Based on these findings, it is essential to continuously monitor the dynamic changes in the structural component growth and investment strategies of future crop trees, as well as crown competition and light environments, during close-to-nature forest management. Such dynamic monitoring facilitates the rational planning of management cycles and scopes, ultimately enhancing the quality of tree cultivation. In the future, optimizing the spatio-temporal data from three-dimensional point clouds could offer valuable insights into evolving forest structural diversity and enable the precise selection of subsequent management cycles for future crop trees. These close-to-nature forest management processes play an important role in maintaining forest structural diversity and achieving sustainable forest management goals. However, the relatively short observation period in this study, which encompassed only a single round of management, presents a limitation in assessing the long-term dynamics of the structural component growth and investment strategies of future crop trees post-management. The purpose of close-to-nature forest management is not focused on short-term timber production.
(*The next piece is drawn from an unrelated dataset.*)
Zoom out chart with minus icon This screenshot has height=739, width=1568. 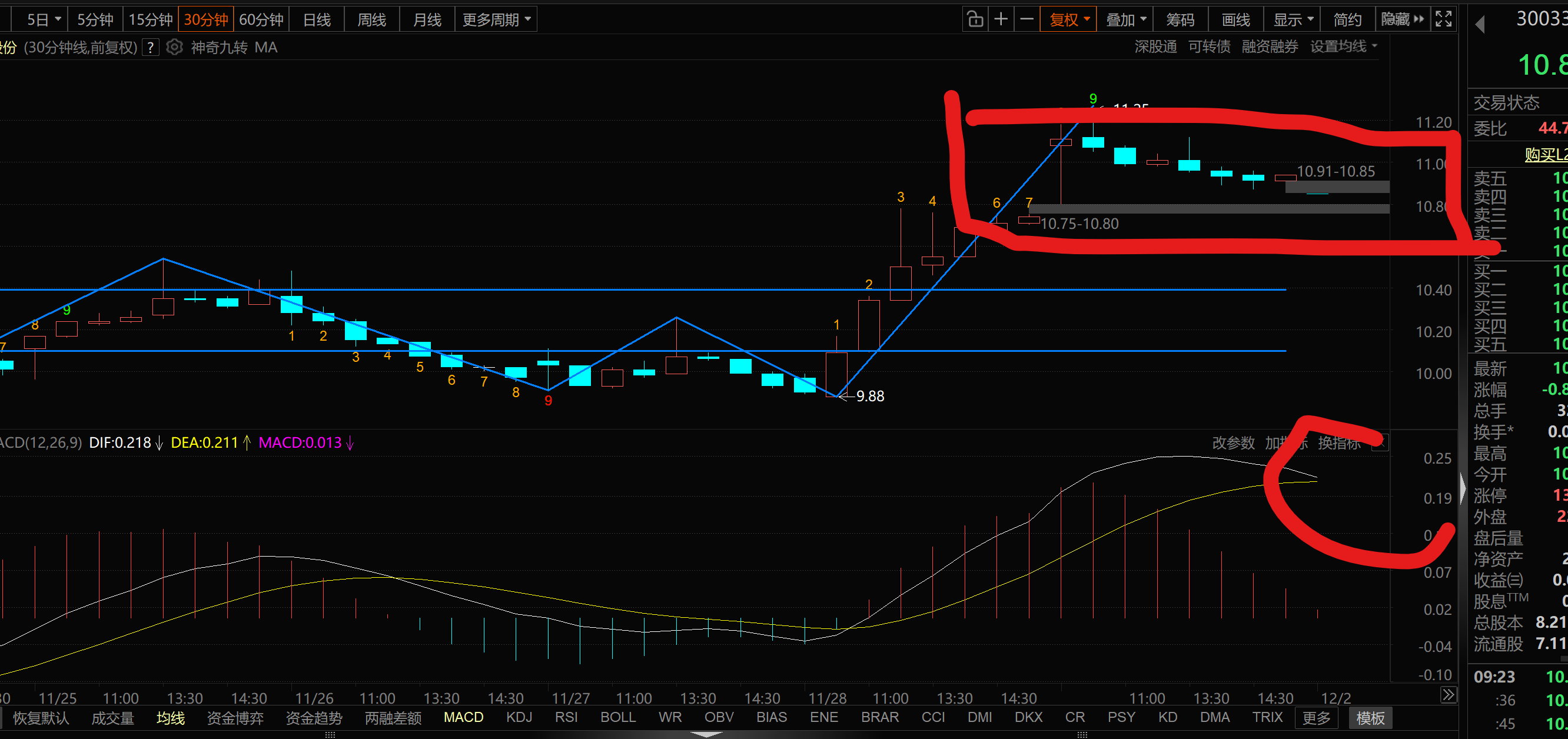tap(1027, 19)
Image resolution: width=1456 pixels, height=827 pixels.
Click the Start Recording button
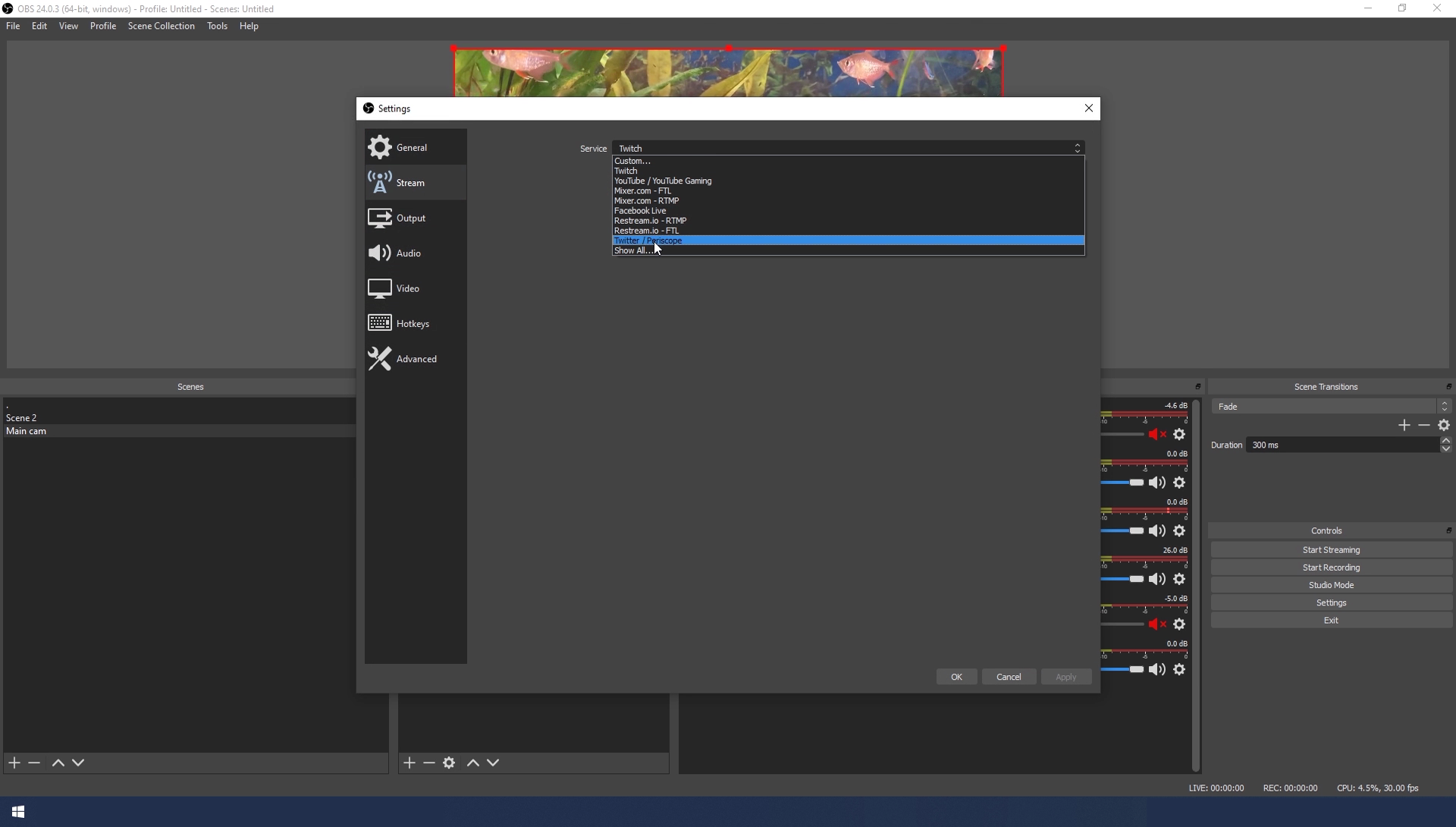tap(1331, 568)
It is to promote positive development trajectories of succession and obtain long-term sustainable timber production. When the forest community develops to a late successional stage, future crop trees are harvested randomly to simulate small-range disturbances in a climax community [5]. This forest management method is not only beneficial to obtain long-term sustainable timber production but also to ensure forest ecosystem stability through the rapid restoration of a climax community. Meanwhile, the long-term dynamics of structural component growth and investment strategies are used to indicate which future crop tree should be harvested and facilitate the rational planning of long-term management cycles. Consequently, longer-term monitoring will be necessary to comprehensively understand the sustained effects of close-to-nature forest management and to inform adaptive management strategies.